All conventional displacement yacht hulls are subject in varying degrees to the upward and downward motion of waves. At the heart of the SWATH yacht design is the observation that waves only exist on the surface of the water and that below the surface the water is calmer. Therefore, waves do not affect a boat’ designed with its displacement permanently below the surface. To take advantage of the calmer waters below, yacht builders — Abeking & Rasmussen among them — have developed the unusual looking SWATH yacht.
A&R is the fist shipyard to have built a SWATH yacht. Their yacht design places the superyacht SILVER CLOUD’s entire superstructure above the water on top of a platform, which thin struts connect to a pair of submarine torpedo-shaped hulls. The struts are slender to minimize their exposure to waves. The swath boat design is similar in some ways to that of a car chassis, with two struts located on each side, a bit like wheels on a car. On the 134’6” Silver Cloud the “torpedoes” are 11’6” (3.50m) in diameter and run about 3’7” (1.1m) below the surface. A 6’10”-air gap between the water surface and the superstructure prevents cresting waves from making contact with the underside of the bridge deck.
After extensive testing, A&R engineers determined that the most effective design allocated 80 percent of displacement to the torpedoes (40 percent each) and divided the remaining 20 percent of displacement between the four struts. The struts then contribute only in small part to the vessel’s buoyancy; engineers installed ballast tanks inside the underwater torpedo-like hulls to help manage overall weight distribution. Also housed within the torpedoes are the fuel tanks and two 1,100 hp C32 Caterpillar engines, which provide the yacht with a top speed in excess of 14 knots. The vessel has a range of 3,900 nm.
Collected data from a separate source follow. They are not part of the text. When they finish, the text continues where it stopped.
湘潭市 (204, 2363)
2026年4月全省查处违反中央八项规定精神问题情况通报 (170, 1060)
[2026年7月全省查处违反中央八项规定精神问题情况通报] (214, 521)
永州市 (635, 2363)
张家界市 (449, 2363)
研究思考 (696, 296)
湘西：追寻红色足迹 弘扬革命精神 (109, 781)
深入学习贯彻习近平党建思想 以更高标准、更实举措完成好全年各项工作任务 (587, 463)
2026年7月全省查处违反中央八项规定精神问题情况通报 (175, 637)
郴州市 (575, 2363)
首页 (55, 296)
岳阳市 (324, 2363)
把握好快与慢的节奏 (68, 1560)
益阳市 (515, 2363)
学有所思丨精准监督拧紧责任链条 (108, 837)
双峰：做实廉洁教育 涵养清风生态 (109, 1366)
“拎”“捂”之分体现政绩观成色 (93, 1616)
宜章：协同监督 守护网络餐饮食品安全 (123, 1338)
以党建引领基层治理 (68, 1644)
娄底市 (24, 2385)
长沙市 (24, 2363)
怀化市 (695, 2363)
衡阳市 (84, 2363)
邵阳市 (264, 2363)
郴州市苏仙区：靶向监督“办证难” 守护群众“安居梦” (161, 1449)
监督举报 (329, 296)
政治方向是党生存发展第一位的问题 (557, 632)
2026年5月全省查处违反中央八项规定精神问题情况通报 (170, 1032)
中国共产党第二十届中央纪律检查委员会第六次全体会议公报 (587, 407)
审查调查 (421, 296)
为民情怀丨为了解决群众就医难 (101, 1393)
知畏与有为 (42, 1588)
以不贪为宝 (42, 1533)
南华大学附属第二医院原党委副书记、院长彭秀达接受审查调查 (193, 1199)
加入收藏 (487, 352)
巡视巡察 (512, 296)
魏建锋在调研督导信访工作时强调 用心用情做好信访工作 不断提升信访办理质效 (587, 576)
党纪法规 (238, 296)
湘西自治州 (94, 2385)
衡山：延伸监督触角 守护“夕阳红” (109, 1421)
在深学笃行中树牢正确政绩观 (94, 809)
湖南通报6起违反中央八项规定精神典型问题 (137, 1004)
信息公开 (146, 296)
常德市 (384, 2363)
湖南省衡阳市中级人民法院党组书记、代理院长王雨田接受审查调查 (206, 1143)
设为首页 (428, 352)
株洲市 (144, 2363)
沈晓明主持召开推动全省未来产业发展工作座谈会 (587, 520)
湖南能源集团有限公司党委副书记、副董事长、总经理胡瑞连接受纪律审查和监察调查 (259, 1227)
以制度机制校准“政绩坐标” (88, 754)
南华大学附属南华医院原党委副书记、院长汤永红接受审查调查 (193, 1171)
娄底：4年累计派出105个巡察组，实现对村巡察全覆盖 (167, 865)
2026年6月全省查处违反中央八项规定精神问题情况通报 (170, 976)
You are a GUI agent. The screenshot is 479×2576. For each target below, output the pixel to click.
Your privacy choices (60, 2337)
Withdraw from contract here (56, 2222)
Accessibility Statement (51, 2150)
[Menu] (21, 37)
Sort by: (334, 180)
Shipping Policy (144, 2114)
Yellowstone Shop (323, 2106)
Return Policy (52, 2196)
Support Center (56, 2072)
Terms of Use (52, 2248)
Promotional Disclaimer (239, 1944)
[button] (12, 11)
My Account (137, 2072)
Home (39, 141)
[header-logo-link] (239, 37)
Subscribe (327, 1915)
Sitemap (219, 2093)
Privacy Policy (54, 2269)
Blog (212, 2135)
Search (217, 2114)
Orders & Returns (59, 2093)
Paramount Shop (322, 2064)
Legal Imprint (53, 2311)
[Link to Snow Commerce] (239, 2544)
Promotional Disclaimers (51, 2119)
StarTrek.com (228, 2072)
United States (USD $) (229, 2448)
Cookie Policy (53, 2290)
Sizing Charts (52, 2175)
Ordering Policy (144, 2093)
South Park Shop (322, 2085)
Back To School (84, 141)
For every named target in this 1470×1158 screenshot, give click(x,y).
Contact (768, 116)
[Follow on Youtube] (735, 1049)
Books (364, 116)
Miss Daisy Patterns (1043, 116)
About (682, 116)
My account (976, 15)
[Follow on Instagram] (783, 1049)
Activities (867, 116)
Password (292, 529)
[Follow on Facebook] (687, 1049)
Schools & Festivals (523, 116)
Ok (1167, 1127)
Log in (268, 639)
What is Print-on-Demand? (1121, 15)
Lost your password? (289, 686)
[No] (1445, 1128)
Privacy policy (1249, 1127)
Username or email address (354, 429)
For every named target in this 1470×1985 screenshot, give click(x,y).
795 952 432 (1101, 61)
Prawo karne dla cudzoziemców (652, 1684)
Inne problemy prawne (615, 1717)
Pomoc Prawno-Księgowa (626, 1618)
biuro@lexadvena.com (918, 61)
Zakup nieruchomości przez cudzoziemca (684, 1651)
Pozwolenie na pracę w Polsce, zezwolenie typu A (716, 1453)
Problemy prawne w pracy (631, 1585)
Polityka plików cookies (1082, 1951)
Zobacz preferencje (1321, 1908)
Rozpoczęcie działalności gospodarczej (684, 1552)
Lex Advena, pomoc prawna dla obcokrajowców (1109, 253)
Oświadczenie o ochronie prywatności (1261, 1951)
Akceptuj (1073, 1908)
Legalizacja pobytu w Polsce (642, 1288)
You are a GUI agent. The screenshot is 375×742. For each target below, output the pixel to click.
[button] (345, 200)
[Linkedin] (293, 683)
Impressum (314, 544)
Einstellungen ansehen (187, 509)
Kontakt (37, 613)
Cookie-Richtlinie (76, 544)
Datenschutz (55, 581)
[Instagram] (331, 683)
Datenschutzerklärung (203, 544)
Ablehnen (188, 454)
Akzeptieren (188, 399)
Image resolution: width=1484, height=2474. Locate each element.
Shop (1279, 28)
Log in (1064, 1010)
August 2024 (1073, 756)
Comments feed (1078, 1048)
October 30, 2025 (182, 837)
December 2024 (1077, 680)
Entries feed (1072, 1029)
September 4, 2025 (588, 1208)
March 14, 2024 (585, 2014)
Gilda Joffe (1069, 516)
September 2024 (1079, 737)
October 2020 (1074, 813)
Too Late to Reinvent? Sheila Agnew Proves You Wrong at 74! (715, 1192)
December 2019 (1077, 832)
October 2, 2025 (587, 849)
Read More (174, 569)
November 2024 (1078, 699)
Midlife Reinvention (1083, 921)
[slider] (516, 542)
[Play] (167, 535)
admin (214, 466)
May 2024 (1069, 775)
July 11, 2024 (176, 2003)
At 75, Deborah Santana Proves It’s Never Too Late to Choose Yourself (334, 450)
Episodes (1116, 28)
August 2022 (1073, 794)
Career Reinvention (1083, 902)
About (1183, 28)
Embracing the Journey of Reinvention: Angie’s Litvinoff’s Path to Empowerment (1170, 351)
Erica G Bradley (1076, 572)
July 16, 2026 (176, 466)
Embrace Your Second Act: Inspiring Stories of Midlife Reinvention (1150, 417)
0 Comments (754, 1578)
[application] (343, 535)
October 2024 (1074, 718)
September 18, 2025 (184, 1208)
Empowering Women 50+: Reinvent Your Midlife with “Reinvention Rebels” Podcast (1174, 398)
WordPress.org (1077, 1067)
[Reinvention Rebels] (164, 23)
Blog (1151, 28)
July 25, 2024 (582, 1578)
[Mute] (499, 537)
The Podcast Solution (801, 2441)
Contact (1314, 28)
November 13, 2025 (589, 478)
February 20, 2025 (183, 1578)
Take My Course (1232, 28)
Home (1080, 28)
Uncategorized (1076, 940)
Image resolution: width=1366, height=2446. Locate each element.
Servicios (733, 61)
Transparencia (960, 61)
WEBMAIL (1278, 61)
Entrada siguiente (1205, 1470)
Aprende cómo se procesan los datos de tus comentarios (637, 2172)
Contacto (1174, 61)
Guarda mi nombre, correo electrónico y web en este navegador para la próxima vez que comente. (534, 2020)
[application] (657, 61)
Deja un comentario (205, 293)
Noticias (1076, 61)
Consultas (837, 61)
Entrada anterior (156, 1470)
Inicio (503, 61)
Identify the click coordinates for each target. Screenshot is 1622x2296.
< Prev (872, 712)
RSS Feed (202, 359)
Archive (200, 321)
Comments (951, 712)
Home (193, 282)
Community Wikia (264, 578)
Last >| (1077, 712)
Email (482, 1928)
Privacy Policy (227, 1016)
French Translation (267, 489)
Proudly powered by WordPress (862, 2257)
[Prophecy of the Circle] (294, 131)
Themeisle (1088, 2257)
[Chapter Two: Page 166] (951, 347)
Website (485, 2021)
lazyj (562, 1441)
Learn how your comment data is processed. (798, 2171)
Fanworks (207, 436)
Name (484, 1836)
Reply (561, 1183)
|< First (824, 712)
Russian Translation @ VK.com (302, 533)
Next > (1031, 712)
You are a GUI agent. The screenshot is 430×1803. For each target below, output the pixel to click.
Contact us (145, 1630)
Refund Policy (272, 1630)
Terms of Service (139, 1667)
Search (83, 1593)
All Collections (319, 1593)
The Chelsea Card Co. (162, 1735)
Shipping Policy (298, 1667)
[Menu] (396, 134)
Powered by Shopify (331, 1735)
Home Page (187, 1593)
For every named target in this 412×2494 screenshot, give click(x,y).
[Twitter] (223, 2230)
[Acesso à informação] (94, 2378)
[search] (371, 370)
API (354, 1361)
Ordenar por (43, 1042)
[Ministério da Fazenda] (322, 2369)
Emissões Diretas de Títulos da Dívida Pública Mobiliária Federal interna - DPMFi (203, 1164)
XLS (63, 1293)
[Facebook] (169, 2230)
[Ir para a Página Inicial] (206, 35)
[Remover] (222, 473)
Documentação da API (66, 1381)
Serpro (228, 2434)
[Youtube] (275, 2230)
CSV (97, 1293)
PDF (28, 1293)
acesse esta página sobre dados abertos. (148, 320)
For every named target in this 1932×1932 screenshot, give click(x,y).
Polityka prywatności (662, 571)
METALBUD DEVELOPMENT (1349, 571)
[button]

Silver Cloud features a Costa propulsion bulb, connected to the vessel’s rudders in the axis of the propeller shaft, to help economize on power and fuel. A&R Engineers calculated that Silver Cloud’s Costa propulsion bulb adds about 0.5 knots to the cruising speed and increases the luxury yacht’s range by about 400 nm. Active fins fitted forward and aft on each hull act a bit as suspension does on a car. Using an advanced electronic control system, the fins help “fine-tune” the superyacht’s response to waves. According to A&R, fin stabilizers fitted to conventional ships and yachts are effective in suppressing rolling but do little to prevent pitching, slamming and heaving, which the SWATH does very well. The build contract went as far as specifying the vessel’s maximum acceptable vertical acceleration.
During sea trials in a head sea with waves topping 6’, Silver Cloud recorded a vertical acceleration of 0.035g rms and roll angles as low as 1.2 degrees rms (“g” equals the force of gravity and “rms” represents the statistical average.) According to A&R, these numbers are almost never achieved in ships with a hull shorter than 328’. In comparison, the vertical acceleration in cargo ships is limited to a maximum of 0.15 g rms and the NATO naval vessels require a maximum of 0.2g rms. By the time A&R delivered its first seagoing SWATH yacht in 2008, it had already built 10 commercial SWATH ships, including seven patrol boats. The German shipyard celebrated its 100th anniversary in 2007 and has built more than 6,400 vessels since its first, an unnamed 15’ workboat. One of its most recent yachts is an elegant conventional twin-screw yacht that has taken its place this year on the list of the world’s 100 largest yachts.